Dalam cuitannya, Gray menyertakan foto-foto bagaimana ia menghabiskan waktunya di Bali.
Di akhir cuitannya, Gray mencantumkan e-book berjudul Our Bali Life is Yours yang ia jual seharga 30 dolar Amerika.
Viralnya cuitan Gray tersebut kemudian berujung ia dipanggil pihak Kantor Imigrasi Denpasar untuk menjalani pemeriksaan.
Dari hasil pemeriksaan, diketahui Gray datang ke Bali menggunakan visa kunjungan B211 yang hanya digunakan untuk berlibur.
“Visanya itu kunjungan B211, itu sponsor perorangan."
"Sebenarnya itu hanya untuk berlibur di Indonesia,” kata Kepala Kantor Wilayah Kementerian Hukum dan Hak Asasi Manusia (Kanwil Kemenkumham) Wilayah Bali, Jamaruli Manihuruk, dalam konferensi pers virtual di Kantor Imigrasi Kelas I TPI Denpasar, Selasa (19/1/2021), dikutip dari Kompas.com.
Diketahui, Gray dan kekasihnya tiba di Bali pada 21 Januari 2020 menggunakan Visa Kunjungan Satu Kali Perjalanan (B211A).
Setelah berbulan-bulan berada di Bali, keduanya memperpanjang Izin Tinggal di Kantor Imigrasi Kelas I TPI Denpasar pada 22 Desember 2020.
Perpanjangan itu berlaku sampai 24 Januari 2021 mendatang.
Berdasarkan masa berlaku visa, Gray dan kekasihnya dipastikan tidak melanggar karena telah melakukan perpanjangan.
Namun, Gray dinilai telah melakukan penyalahgunaan visa B211A.
Visa B211A hanya bisa digunakan untuk kegiatan wisata, keluarga, sosial, seni dan budaya, tugas pemerintahan, olahraga tidak bersifat komersial, serta studi banding, kursus singkat, dan pelatihan singkat.
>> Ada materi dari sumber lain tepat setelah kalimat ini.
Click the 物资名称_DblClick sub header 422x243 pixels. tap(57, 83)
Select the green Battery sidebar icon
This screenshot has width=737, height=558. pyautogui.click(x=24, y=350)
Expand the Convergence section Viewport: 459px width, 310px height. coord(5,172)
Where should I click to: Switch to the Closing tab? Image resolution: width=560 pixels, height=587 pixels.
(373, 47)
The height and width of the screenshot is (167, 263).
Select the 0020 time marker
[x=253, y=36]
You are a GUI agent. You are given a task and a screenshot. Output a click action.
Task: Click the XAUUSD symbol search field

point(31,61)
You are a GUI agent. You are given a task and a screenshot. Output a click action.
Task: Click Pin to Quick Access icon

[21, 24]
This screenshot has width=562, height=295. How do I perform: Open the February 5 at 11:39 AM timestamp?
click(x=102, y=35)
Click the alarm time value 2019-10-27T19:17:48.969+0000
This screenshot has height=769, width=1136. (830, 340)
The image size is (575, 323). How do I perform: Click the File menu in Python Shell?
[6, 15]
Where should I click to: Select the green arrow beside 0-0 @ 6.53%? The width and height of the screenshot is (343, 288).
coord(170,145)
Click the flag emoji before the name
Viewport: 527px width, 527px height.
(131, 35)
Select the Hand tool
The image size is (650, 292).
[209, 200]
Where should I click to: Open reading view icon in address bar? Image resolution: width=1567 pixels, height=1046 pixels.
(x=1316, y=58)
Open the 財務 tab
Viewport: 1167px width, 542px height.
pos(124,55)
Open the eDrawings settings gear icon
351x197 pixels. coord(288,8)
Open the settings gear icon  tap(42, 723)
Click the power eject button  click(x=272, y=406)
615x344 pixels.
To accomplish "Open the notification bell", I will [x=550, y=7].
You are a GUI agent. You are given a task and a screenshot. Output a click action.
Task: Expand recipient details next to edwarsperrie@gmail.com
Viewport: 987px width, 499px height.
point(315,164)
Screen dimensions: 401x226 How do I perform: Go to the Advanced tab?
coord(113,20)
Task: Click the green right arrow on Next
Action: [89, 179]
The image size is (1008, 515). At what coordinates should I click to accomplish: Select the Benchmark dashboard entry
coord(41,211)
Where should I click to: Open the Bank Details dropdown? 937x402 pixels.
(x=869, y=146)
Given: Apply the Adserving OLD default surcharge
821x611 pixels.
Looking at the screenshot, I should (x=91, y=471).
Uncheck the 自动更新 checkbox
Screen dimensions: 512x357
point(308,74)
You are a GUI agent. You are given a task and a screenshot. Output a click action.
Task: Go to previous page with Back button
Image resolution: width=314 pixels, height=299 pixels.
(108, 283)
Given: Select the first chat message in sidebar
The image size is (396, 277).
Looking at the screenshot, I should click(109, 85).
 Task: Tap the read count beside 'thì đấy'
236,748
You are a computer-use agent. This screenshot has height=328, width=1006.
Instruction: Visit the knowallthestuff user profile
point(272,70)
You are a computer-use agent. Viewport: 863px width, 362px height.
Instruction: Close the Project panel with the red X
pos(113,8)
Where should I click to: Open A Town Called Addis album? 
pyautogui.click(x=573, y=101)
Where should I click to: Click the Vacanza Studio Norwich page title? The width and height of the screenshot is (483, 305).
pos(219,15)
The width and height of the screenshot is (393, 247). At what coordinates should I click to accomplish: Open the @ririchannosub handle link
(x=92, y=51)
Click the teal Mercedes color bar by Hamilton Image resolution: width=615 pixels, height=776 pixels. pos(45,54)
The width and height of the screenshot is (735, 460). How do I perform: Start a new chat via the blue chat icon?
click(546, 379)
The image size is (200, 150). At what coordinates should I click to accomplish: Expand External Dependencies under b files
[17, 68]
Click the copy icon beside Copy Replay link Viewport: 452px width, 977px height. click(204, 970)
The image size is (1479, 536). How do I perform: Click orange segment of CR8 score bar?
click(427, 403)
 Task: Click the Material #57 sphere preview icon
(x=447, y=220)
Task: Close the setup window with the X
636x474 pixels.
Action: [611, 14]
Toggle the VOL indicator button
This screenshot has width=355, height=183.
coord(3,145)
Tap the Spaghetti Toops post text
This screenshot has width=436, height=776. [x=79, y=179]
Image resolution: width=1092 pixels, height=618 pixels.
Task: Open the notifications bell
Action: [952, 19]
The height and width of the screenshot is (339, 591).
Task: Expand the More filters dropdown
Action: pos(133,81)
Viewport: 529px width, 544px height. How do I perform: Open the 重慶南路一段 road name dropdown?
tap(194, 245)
Lalu, melakukan pembicaraan bisnis, melakukan barang, memberikan ceramah atau mengikuti seminar, mengikuti pameran internasional, mengikuti rapat yang diadakan dengan kantor pusat atau perwakilan di Indonesia, meneruskan perjalanan ke negara lain, dan bergabung dengan alat angkut yang berada di wilayah Indonesia.
Sementara itu, Gray telah menyalahgunakan visa B211A miliknya untuk berbisnis.
Karena seperti yang telah diketahui, Gray menjual e-book seharga 30 dolar Amerika.
Tak hanya itu, ia juga membuka jasa konsultasi mengenai Bali seharga 50 dolar Amerika per 45 menit.